*WORK INSTRUCTIONS:* The expected output is an exact copy of the lines from the one containing "Click the USDC / USDT pair token icons" through the final line of the entries below, with no images.

Collected data entries:
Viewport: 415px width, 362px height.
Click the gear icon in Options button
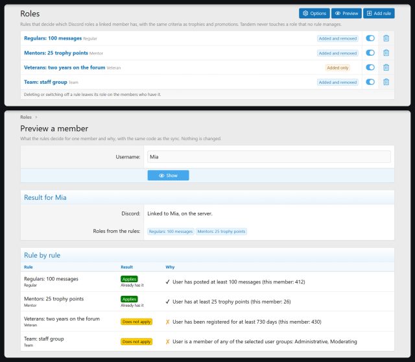[x=305, y=13]
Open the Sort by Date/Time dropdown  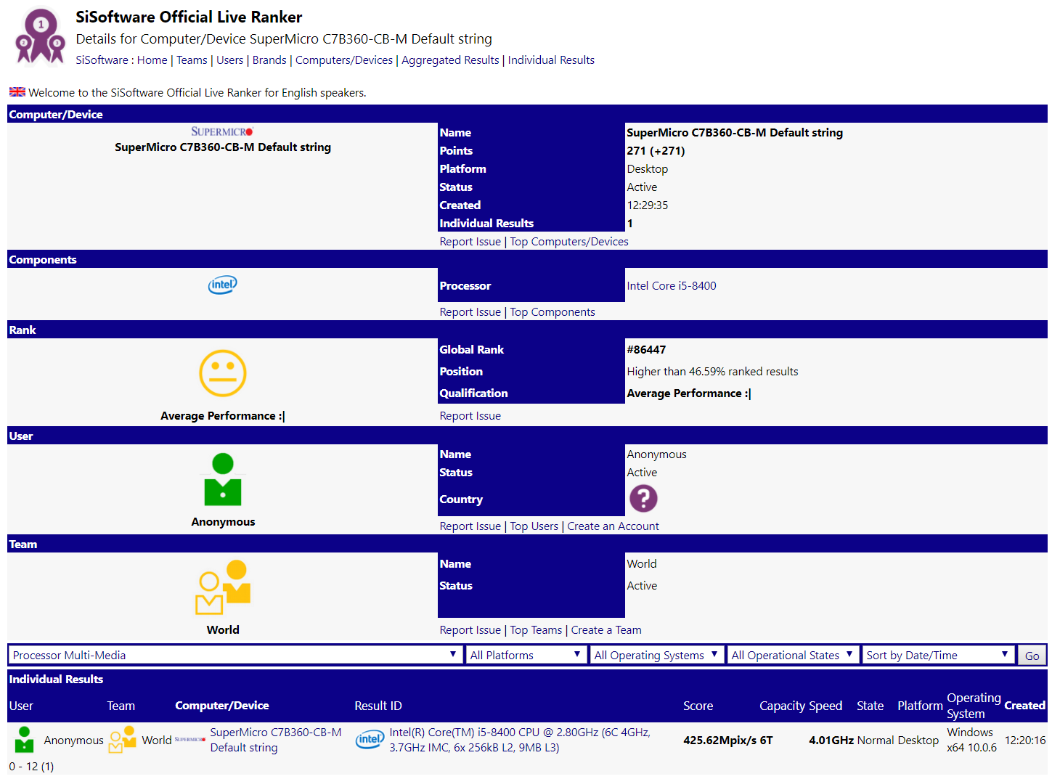(x=937, y=654)
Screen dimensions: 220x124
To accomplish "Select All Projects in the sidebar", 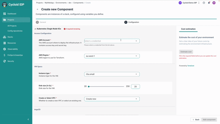I will click(x=12, y=26).
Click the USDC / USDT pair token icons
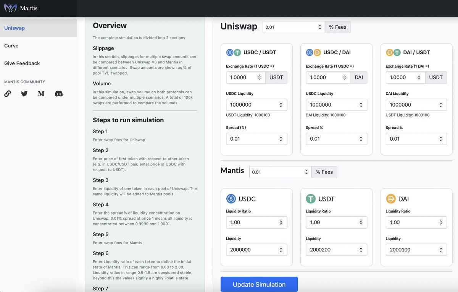 233,52
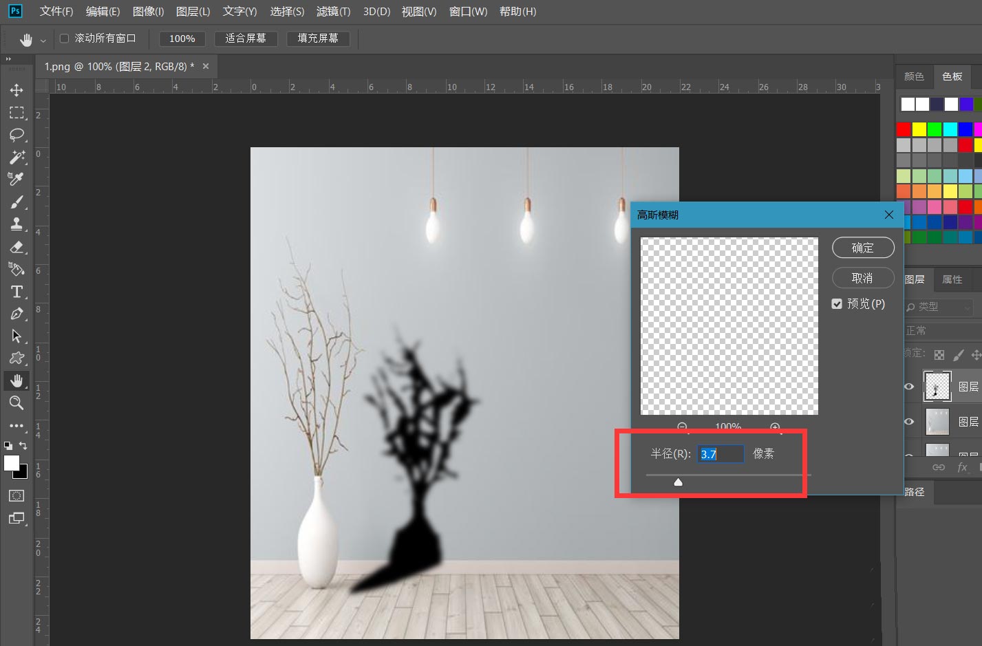The height and width of the screenshot is (646, 982).
Task: Click the 取消 button in the dialog
Action: (x=863, y=278)
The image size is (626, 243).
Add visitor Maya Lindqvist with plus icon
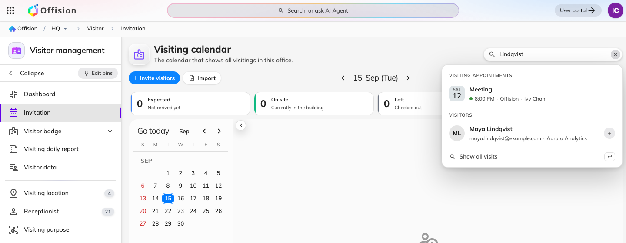click(609, 133)
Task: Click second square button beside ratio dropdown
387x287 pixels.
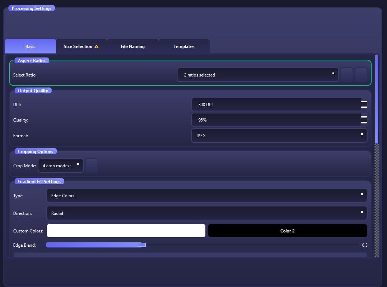Action: click(361, 75)
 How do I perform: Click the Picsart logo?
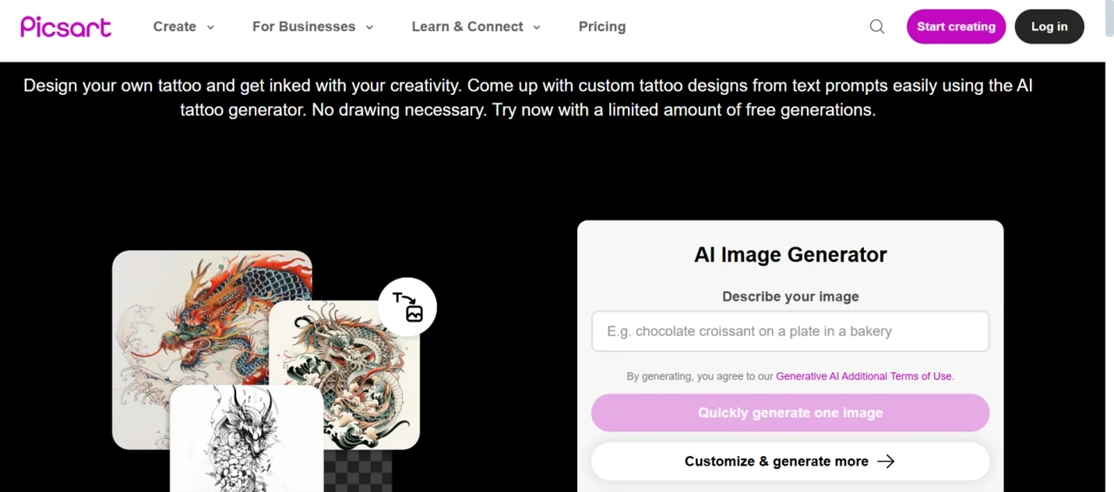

*FINISHED TASK:*
Click the USDC / USDT pair token icons
 233,52
The height and width of the screenshot is (646, 982).
Task: Click the 取消 button in the dialog
Action: (x=863, y=278)
The image size is (626, 243).
Add visitor Maya Lindqvist with plus icon
click(609, 133)
Task: Click second square button beside ratio dropdown
387x287 pixels.
Action: click(361, 75)
 How do I perform: Click the Picsart logo?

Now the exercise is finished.